Beijing Advanced Innovation Center for Big Data-Based Precision Medicine, School of Medicine and Engineering, No.37 Xueyuan Road, Haidian District, Beijing, China; Key Laboratory of Big Data-Based Precision Medicine, Ministry of Industry and Information Technology, No.37 Xueyuan Road, Haidian District, Beijing, China; School of Automation Science and Electrical Engineering, Beihang University, No.37 Xueyuan Road, Haidian District, Beijing, China.
Beijing Advanced Innovation Center for Big Data-Based Precision Medicine, School of Medicine and Engineering, No.37 Xueyuan Road, Haidian District, Beijing, China; Key Laboratory of Big Data-Based Precision Medicine, Ministry of Industry and Information Technology, No.37 Xueyuan Road, Haidian District, Beijing, China; School of Automation Science and Electrical Engineering, Beihang University, No.37 Xueyuan Road, Haidian District, Beijing, China.
Comput Methods Programs Biomed. 2023 Mar;230:107348. doi: 10.1016/j.cmpb.2023.107348. Epub 2023 Jan 12.

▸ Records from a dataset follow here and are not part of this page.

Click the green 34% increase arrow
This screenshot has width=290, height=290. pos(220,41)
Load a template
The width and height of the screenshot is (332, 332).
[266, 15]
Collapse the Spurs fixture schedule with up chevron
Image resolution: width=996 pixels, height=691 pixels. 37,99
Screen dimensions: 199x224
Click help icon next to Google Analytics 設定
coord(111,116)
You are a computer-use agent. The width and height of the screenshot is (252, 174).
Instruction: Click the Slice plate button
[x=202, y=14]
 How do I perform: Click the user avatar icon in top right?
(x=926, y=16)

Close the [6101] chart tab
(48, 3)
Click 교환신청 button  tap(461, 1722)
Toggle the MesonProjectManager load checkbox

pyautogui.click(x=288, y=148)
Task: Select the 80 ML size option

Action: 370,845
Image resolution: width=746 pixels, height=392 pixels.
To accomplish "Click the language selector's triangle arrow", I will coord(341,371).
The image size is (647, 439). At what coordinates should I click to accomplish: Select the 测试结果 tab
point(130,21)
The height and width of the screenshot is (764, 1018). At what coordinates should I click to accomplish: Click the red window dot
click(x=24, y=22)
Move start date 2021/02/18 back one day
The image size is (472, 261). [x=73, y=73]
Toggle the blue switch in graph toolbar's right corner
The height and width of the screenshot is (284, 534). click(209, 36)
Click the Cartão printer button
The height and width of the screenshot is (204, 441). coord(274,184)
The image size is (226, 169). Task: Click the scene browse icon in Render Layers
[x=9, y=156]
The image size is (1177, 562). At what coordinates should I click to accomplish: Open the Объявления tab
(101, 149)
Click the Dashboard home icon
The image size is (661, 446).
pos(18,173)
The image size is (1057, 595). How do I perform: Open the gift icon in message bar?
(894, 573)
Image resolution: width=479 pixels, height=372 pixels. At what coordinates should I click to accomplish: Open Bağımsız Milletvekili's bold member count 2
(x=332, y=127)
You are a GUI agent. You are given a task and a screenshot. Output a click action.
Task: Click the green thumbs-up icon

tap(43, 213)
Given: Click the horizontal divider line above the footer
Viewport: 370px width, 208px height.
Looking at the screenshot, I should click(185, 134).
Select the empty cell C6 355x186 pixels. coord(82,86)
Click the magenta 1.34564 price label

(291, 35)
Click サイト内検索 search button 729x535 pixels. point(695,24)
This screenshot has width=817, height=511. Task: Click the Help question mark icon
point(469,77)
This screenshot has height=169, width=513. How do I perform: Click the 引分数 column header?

COVID-19 is a serious threat to human health. Traditional convolutional neural networks (CNNs) can realize medical image segmentation, whilst transformers can be used to perform machine vision tasks, because they have a better ability to capture long-range relationships than CNNs. The combination of CNN and transformers to complete the task of semantic segmentation has attracted intense research. Currently, it is challenging to segment medical images on limited data sets like that on COVID-19.
This study proposes a lightweight transformer+CNN model, in which the encoder sub-network is a two-path design that enables both the global dependence of image features and the low layer spatial details to be effectively captured. Using CNN and MobileViT to jointly extract image features reduces the amount of computation and complexity of the model as well as improves the segmentation performance. So this model is titled Mini-MobileViT-Seg (MMViT-Seg). In addition, a multi query attention (MQA) module is proposed to fuse the multi-scale features from different levels of decoder sub-network, further improving the performance of the model. MQA can simultaneously fuse multi-input, multi-scale low-level feature maps and high-level feature maps as well as conduct end-to-end supervised learning guided by ground truth.
The two-class infection labeling experiments were conducted based on three datasets. The final results show that the proposed model has the best performance and the minimum number of parameters among five popular semantic segmentation algorithms. In multi-class infection labeling results, the proposed model also achieved competitive performance.
The proposed MMViT-Seg is tested on three COVID-19 segmentation datasets, with results showing that this model has better performance than other models. In addition, the proposed MQA module, which can effectively fuse multi-scale features of different levels further improves the segmentation accuracy.
COVID-19 对人类健康构成严重威胁。传统的卷积神经网络(CNN)可以实现医学图像分割,而变压器可以用于执行机器视觉任务,因为它们比 CNN 具有更好的捕获长程关系的能力。将 CNN 和变压器结合起来完成语义分割任务引起了人们的浓厚兴趣。目前,在 COVID-19 等有限的数据集上分割医学图像具有挑战性。
本研究提出了一种轻量级的变压器+CNN 模型,其中编码器子网络采用双路径设计,能够有效地捕获图像特征的全局依赖性和低层次空间细节。使用 CNN 和 MobileViT 联合提取图像特征可以减少计算量和模型的复杂性,并提高分割性能。因此,该模型被命名为 Mini-MobileViT-Seg(MMViT-Seg)。此外,提出了一种多查询注意力(MQA)模块,用于融合来自解码器子网络不同层次的多尺度特征,进一步提高模型的性能。MQA 可以同时融合多输入、多尺度的低层次特征图和高层次特征图,并在地面实况的指导下进行端到端的监督学习。
基于三个数据集进行了两类感染标记实验。最终结果表明,在所提出的模型中,五个流行的语义分割算法具有最佳的性能和最小的参数数量。在多类感染标记结果中,所提出的模型也取得了有竞争力的性能。
在所提出的 MMViT-Seg 上进行了三个 COVID-19 分割数据集的测试,结果表明该模型的性能优于其他模型。此外,所提出的 MQA 模块可以有效地融合不同层次的多尺度特征,进一步提高了分割精度。